(Beginning of Data shown)

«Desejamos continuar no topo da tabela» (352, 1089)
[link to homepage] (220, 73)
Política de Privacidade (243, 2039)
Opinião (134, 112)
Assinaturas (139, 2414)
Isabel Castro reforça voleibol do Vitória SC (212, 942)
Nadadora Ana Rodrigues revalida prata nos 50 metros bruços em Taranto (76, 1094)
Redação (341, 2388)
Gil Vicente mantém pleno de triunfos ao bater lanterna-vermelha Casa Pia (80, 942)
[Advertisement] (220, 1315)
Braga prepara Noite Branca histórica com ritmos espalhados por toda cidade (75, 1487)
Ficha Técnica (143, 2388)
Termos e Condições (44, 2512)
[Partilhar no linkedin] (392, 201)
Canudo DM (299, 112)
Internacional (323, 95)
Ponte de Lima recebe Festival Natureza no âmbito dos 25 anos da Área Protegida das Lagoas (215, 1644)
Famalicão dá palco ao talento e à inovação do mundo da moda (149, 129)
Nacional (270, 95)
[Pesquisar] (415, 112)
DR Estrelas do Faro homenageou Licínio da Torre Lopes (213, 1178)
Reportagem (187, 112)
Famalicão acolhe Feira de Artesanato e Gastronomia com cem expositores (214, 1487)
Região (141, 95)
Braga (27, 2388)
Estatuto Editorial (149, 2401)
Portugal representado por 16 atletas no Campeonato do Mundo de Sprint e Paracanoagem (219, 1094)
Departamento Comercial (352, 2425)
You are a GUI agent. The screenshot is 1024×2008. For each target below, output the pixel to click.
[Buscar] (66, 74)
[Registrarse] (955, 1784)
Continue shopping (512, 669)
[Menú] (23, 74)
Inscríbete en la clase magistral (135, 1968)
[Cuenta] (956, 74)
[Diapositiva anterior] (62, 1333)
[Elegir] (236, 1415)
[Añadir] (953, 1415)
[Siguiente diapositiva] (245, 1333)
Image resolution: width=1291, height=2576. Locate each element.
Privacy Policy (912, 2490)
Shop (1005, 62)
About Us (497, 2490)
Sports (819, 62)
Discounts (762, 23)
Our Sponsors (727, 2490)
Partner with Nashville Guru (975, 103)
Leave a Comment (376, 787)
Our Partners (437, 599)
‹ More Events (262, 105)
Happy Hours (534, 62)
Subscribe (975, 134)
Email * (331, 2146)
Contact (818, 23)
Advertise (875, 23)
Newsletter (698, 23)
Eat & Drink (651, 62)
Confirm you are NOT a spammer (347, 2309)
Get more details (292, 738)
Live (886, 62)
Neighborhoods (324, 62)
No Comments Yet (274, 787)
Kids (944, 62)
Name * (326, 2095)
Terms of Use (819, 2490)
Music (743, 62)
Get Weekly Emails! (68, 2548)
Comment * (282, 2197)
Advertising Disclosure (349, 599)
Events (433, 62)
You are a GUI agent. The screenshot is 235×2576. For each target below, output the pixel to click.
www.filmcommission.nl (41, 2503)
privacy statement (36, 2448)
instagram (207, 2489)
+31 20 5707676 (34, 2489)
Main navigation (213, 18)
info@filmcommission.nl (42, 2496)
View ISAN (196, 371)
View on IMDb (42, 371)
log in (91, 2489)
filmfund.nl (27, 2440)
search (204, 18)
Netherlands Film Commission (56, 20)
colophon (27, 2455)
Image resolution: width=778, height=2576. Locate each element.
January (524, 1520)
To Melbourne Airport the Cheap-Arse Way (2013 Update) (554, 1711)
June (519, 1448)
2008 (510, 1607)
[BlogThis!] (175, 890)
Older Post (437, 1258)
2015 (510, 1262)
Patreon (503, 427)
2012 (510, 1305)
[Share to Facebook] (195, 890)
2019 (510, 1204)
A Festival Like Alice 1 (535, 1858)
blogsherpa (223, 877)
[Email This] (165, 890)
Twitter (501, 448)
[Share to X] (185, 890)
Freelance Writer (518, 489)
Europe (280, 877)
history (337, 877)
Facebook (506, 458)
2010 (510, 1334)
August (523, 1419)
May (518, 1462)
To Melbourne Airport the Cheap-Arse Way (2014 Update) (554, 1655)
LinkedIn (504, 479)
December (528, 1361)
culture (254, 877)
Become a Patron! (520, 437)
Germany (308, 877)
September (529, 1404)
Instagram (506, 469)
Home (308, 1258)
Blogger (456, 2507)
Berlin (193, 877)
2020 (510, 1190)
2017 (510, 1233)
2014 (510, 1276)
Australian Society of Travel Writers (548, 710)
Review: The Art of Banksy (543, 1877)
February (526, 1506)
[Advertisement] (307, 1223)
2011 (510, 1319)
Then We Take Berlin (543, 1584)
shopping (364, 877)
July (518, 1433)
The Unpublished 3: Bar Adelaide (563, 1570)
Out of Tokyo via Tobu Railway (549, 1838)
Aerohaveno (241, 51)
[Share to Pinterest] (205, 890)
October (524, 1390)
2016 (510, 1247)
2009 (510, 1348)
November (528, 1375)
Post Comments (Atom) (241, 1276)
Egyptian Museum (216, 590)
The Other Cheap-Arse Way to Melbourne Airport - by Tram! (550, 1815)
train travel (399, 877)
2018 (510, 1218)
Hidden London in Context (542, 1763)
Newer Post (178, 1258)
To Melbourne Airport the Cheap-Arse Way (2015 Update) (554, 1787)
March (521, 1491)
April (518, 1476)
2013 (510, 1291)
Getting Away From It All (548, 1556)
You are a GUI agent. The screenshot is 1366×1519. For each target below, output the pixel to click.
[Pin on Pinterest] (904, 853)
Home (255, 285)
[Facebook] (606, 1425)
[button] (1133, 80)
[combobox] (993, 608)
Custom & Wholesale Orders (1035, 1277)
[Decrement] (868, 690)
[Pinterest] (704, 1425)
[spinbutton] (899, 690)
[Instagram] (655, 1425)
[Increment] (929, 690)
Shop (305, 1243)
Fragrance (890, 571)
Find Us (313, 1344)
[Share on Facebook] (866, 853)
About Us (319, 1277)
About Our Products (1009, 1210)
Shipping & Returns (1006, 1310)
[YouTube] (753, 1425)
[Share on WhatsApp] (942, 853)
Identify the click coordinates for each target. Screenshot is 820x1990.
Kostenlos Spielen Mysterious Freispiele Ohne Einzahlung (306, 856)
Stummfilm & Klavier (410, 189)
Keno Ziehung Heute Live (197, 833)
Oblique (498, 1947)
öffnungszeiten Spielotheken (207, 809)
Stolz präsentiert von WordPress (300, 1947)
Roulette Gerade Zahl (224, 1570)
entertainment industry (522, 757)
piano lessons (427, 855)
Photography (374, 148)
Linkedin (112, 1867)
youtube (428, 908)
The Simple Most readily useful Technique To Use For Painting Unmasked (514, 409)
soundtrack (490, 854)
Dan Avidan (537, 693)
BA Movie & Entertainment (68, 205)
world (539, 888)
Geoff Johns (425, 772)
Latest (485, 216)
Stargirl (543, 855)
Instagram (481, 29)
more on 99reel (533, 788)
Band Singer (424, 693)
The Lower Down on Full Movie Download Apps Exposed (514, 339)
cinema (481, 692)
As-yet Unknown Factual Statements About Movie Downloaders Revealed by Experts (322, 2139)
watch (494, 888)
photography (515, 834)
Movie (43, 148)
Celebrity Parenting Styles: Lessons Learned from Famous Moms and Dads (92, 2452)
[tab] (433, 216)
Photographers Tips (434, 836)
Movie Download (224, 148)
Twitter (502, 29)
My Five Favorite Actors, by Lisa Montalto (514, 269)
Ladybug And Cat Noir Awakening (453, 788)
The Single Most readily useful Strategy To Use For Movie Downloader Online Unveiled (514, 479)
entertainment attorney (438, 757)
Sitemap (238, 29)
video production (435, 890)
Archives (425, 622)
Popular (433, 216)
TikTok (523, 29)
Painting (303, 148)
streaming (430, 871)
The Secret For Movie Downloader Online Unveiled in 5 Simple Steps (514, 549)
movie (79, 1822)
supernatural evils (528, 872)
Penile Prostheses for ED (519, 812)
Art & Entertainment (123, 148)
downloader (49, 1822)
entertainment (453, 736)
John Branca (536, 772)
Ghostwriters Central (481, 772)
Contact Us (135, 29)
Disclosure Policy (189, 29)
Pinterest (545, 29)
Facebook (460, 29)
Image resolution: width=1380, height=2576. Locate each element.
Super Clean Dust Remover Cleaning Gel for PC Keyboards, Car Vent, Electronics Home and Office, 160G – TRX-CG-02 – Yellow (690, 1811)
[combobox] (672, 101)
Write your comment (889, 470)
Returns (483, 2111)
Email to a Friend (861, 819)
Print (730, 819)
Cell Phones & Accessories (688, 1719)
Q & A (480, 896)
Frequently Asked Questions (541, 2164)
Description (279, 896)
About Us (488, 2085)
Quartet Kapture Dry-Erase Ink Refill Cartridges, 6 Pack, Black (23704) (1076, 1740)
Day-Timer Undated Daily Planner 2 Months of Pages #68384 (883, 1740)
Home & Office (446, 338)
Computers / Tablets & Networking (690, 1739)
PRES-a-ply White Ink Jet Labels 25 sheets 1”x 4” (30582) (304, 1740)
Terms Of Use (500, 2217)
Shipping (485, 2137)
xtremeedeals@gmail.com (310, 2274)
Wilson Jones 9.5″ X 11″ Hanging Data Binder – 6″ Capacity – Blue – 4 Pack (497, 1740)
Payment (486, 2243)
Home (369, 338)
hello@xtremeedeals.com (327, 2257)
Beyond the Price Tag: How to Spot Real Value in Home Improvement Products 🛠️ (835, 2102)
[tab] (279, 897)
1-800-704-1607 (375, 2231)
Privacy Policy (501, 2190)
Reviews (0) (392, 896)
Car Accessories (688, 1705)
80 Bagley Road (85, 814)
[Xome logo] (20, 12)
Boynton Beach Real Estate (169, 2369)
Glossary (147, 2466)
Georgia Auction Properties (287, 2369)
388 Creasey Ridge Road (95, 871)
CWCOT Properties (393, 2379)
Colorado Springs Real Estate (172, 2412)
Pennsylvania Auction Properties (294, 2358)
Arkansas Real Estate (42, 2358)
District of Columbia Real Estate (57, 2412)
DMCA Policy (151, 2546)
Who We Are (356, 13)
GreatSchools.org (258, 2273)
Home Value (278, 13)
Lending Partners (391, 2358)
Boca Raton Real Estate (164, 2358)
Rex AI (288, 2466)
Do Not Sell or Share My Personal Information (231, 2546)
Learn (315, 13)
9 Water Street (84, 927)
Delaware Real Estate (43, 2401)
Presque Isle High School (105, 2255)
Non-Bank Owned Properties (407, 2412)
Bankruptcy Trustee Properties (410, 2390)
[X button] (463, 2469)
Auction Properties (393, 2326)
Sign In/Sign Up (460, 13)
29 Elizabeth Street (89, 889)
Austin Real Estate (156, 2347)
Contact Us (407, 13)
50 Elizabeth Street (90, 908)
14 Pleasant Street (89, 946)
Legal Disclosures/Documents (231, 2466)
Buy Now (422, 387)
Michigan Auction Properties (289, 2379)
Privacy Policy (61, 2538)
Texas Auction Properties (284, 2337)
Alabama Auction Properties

(End of Data shown)

[What you should do] The reply should hold only the lines of the listing above starting at the line containing "[Facebook] (606, 1425)" and ending at the line containing "[Share on Facebook] (866, 853)", exactly as written.

[Task result]
[Facebook] (606, 1425)
[button] (1133, 80)
[combobox] (993, 608)
Custom & Wholesale Orders (1035, 1277)
[Decrement] (868, 690)
[Pinterest] (704, 1425)
[spinbutton] (899, 690)
[Instagram] (655, 1425)
[Increment] (929, 690)
Shop (305, 1243)
Fragrance (890, 571)
Find Us (313, 1344)
[Share on Facebook] (866, 853)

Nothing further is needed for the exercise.